About ten years ago, I had a job that required me to read grant applications, place them into funding categories, obtain missing documentation, enter data, and submit to someone who would review the application for errors. If there weren’t any obvious errors, it would go further along the submission process. If there were, it would be sent back to me for corrections.
I took the job shortly after graduating with a liberal arts degree. Unlike a lot of people my age, I was making enough money to stay of my dad’s basement. I had a flexible schedule. And I could listen to Theatre of Tragedy while reading about the importance of medical education and why the pharmaceutical industry should provide funding for requested educational endeavors.
Unfortunately the perks did not outweigh how tedious I found the work, and the angst I felt on my ten minute commute rivaled that of my teenage years. I had no idea why going to work bothered me so much, just that it was miserable.

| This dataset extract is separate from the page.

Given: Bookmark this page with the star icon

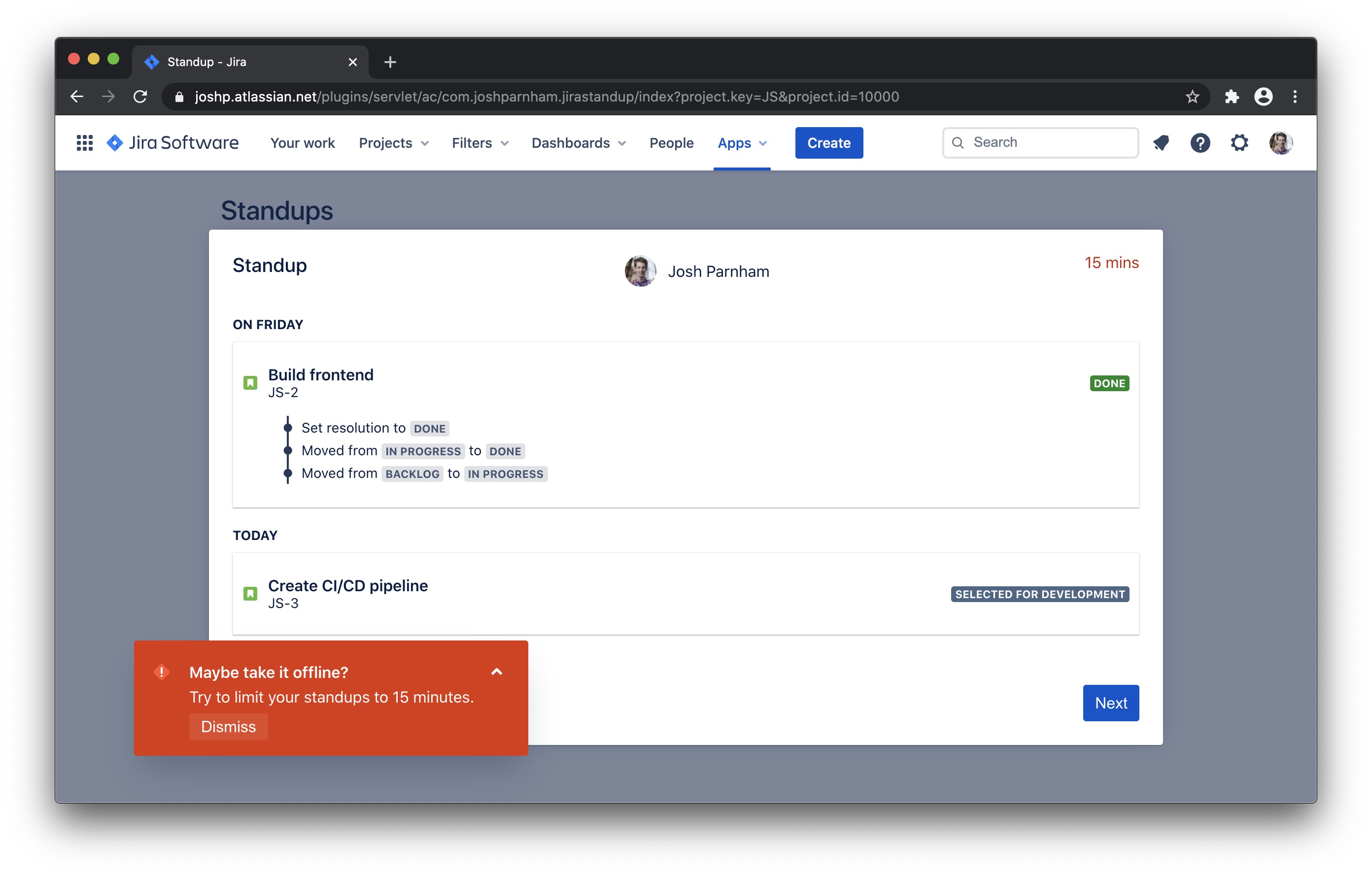Looking at the screenshot, I should 1193,96.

My supervisor – for reasons unbeknownst to me- decided to have a consulting psychologist administer the Myers-Briggs Type Indicator (MBTI) to our team. The MBTI is a personality inventory. The responses to the inventory are placed into types, denoted by four letters. The report I received back from the psychologist said my type was INTP, and those with my type tended to be miserable in clerical positions.

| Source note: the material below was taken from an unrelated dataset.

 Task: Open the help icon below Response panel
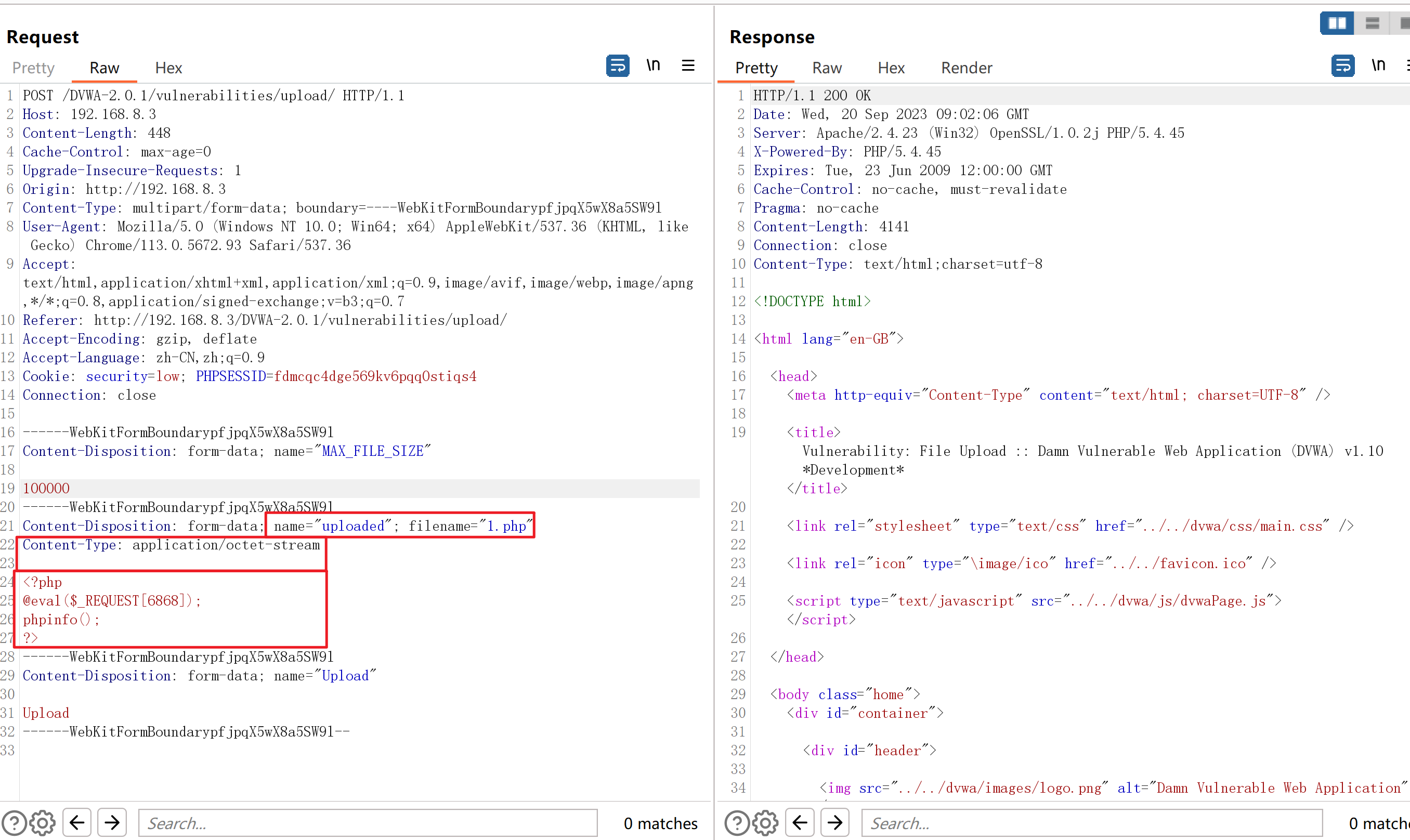(737, 822)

Now, the MBTI isn’t a well-constructed test and has limited evidence to back up it’s use. But my twenty-two year old self, who hadn’t yet entered the mental health field and knew nothing about psychological testing, felt vindicated by those sheets of paper that explained all sorts of things about me. It eventually became the catalyst for applying to a graduate program, where I would also be required to take the MBTI and surveys based on it – for reasons unbeknownst to me.
My results had expanded to include types such as INFP, INTJ, and ENTP and, be it because I’ve matured emotionally or because the questionnaires I took were sketchy in terms of validity, I do see value in the MBTI. The value being providing validation and non-pejorative explanations for behavior.